Define moral realism as the claim there are objective moral truths and that we know some of them. Consider the argument:
- If no religious beliefs are true, moral realism is false.
- Moral realism is true.
- So, some religious beliefs are true.
Here is the line of thought. Start with this plausible observation:
- If no religious beliefs are true, the correct explanation of our moral beliefs is that moral beliefs were beliefs about unobservable realities that evolved to help prevent defection in prisoner's dilemmas in cognitively sophisticated hominids.
Now, if reliabilism is true, the question is whether the process, P, of evolutionarily forming beliefs about unobservable realities to help prevent defection in prisoner's dilemmas is reliable: is likely to produce true belief. But now observe that if no religious beliefs are true, very likely our religious beliefs also arose out of P . Positing supernatural judges who can see if one is sneakily defecting in prisoner's dilemmas is obviously quite helpful. Thus, we have two families of beliefs produced by P: moral and religious. If the religious ones are all false, the process is unreliable. If the process is unreliable, then its outputs are not knowledge. And so if no religious beliefs are true, we have no moral knowledge, and hence moral realism is false.

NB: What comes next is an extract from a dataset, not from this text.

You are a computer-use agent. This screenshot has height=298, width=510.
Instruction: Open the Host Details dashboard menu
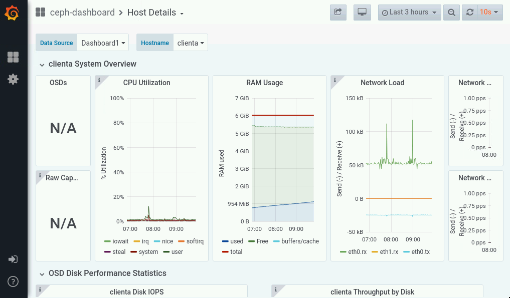click(x=155, y=13)
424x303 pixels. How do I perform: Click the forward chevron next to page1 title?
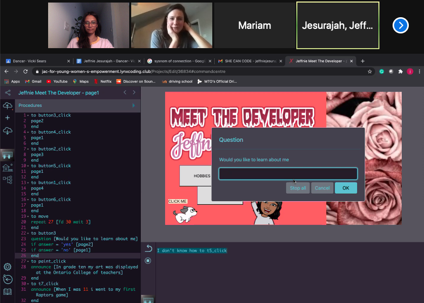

Of course, we have the usual tricky thing with reliabilism: What is the relevant level of description of the belief-forming process? Is it: "evolutionarily forming beliefs about unobservable realities to help prevent defection in prisoner's dilemmas", or is it something narrower that is special to the moral case, and not present in the religious case? I think it would be difficult, however, to formulate a description narrowed to the moral case without being completely ad hoc.